When fine-tuning the 70b model, I always run into an error while loading the model. Usually, after loading 4 to 10 shards (totally15 shards), the following error occurs(see Error Message). I'm using two nodes, and on the first GPU of the first node, the memory usage is always a bit lower, as shown in the image below.
Error Message:
Warning: unknown parameter local_rank Clearing GPU cache for all ranks --> Running with torch dist debug set to detailWarning: unknown parameter l[rank14]:[W socket.cpp:432] [c10d] While waitForInput, poolFD failed with (errno: 0 - Success). Traceback (most recent call last): File "examples/finetuning.py", line 8, in fire.Fire(main)
File "/usr/local/lib/python3.8/dist-packages/fire/core.py", line 141, in Fire
component_trace = _Fire(component, args, parsed_flag_args, context, name)
File "/usr/local/lib/python3.8/dist-packages/fire/core.py", line 475, in _Fire component, remaining_args = _CallAndUpdateTrace(
File "/usr/local/lib/python3.8/dist-packages/fire/core.py", line 691, in _CallAndUpdateTrace
component = fn(*varargs, kwargs)
File "/data/user/llama-recipes/src/llama_recipes/finetuning.py", line 325, in main model = FSDP(
File "/usr/local/lib/python3.8/dist-packages/torch/distributed/fsdp/fully_sharded_data_parallel.py", line 476, in init
_auto_wrap(
File "/usr/local/lib/python3.8/dist-packages/torch/distributed/fsdp/_wrap_utils.py", line 101, in _auto_wrap
_recursive_wrap(recursive_wrap_kwargs, root_kwargs) # type: ignore[arg-type]
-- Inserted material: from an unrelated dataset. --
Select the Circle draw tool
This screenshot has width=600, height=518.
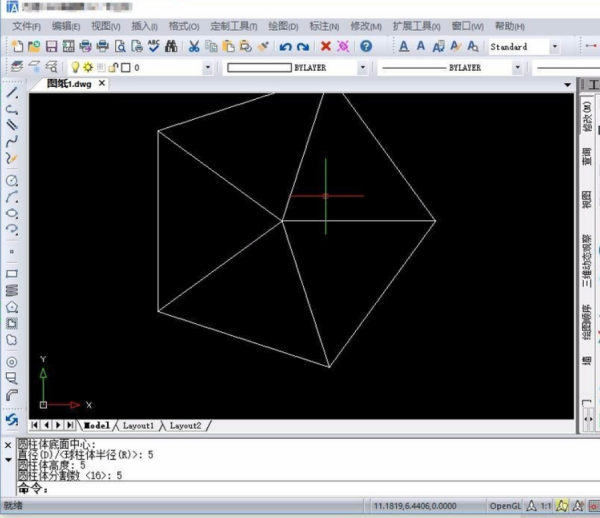coord(12,181)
File "/usr/local/lib/python3.8/dist-packages/torch/distributed/fsdp/wrap.py", line 543, in _recursive_wrap
wrapped_child, num_wrapped_params = _recursive_wrap(
File "/usr/local/lib/python3.8/dist-packages/torch/distributed/fsdp/wrap.py", line 543, in _recursive_wrap
wrapped_child, num_wrapped_params = _recursive_wrap(
File "/usr/local/lib/python3.8/dist-packages/torch/distributed/fsdp/wrap.py", line 543, in _recursive_wrap
wrapped_child, num_wrapped_params = _recursive_wrap(
File "/usr/local/lib/python3.8/dist-packages/torch/distributed/fsdp/wrap.py", line 561, in _recursive_wrap
return _wrap(module, wrapper_cls, kwargs), nonwrapped_numel
File "/usr/local/lib/python3.8/dist-packages/torch/distributed/fsdp/wrap.py", line 490, in _wrap return wrapper_cls(module, **kwargs)
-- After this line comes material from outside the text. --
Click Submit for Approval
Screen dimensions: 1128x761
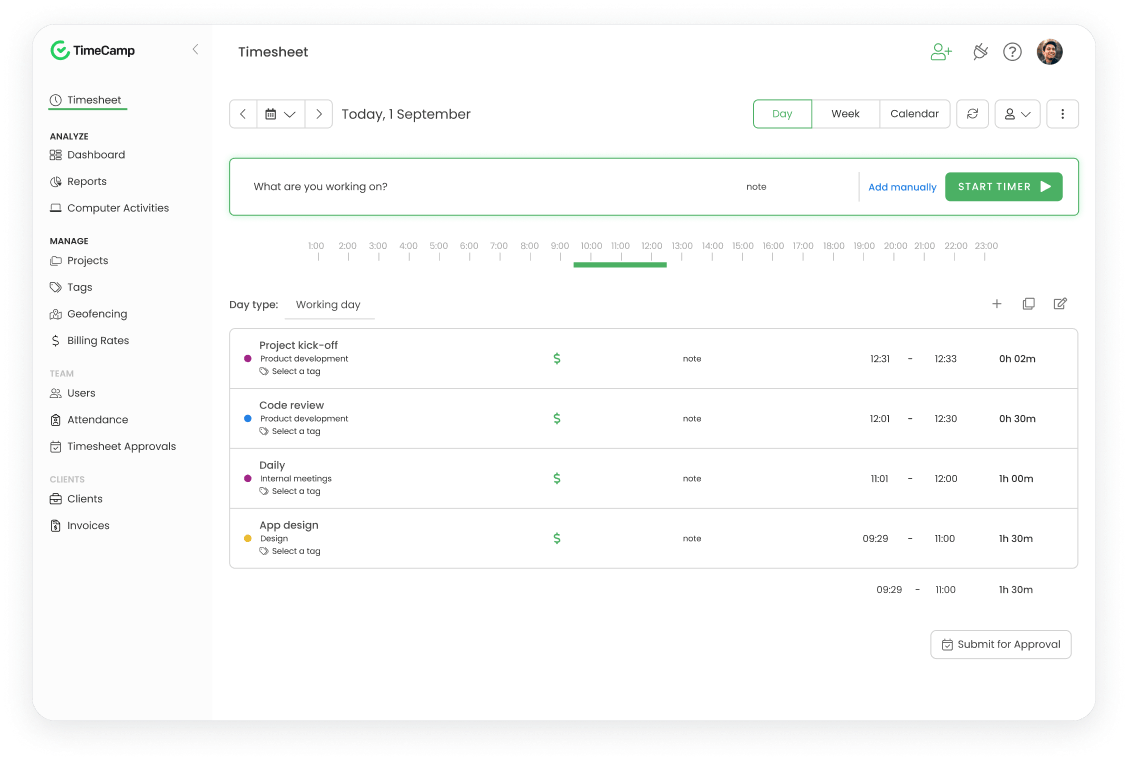[x=1000, y=644]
File "/usr/local/lib/python3.8/dist-packages/torch/distributed/fsdp/fully_sharded_data_parallel.py", line 502, in init
_init_param_handle_from_module(
File "/usr/local/lib/python3.8/dist-packages/torch/distributed/fsdp/_init_utils.py", line 587, in _init_param_handle_from_module _sync_module_params_and_buffers(
File "/usr/local/lib/python3.8/dist-packages/torch/distributed/fsdp/_init_utils.py", line 1068, in _sync_module_params_and_buffers
_sync_params_and_buffers(
File "/usr/local/lib/python3.8/dist-packages/torch/distributed/utils.py", line 303, in _sync_params_and_buffers dist._broadcast_coalesced(
torch.distributed.DistBackendError: [14] is setting up NCCL communicator and retrieving ncclUniqueId from [0] via c10d key-value store by key '0', but store->get('0') got error: Socket Timeout
GPU Usage: Every time, the first gpu of master node only using 3m until crashed.
Env
cuda-python 11.7.0+0.g95a2041.dirty cupy-cuda118 11.0.0 dask-cuda 22.10.0a0+23.g62a1ee8 nvidia-dali-cuda110 1.20.0 pytorch-quantization 2.1.2 pytorch-triton 2.1.0+6e4932cda8 torch 2.2.0.dev20231116+cu118 torch-tensorrt 1.3.0a0 torchaudio 2.2.0.dev20231116+cu118 torchdata 0.6.1 torchtext 0.15.2+cpu torchvision 0.17.0.dev20231116+cu118 transformers 4.35.0
Training script
export NCCL_IB_HCA=mlx5 export NCCL_IB_TC=136 export NCCL_IB_SL=5 export NCCL_IB_GID_INDEX=3 export NCCL_SOCKET_IFNAME=bond0 export NCCL_DEBUG=INFO ... cd /llama-recipes
torchrun --nproc_per_node=${KUBERNETES_CONTAINER_RESOURCE_GPU} \ --master_addr=${MASTER_ADDR} \ --master_port=${MASTER_PORT} \ --nnodes=${WORLD_SIZE} \ --node_rank=${RANK} \ examples/finetuning.py \ --enable_fsdp \ --low_cpu_fsdp \ --fsdp_config.pure_bf16 \ --model_name /airoboros-l2-70b-2.1 \ --batch_size_training 1 \ --dist_checkpoint_root_folder /checkpoints \ --dist_checkpoint_folder fine-tuned \ --dataset "alpaca_dataset" 2>&1 | tee t44_lr.log
Has anyone else encountered a similar problem? Do you know what might be causing this? Thanks.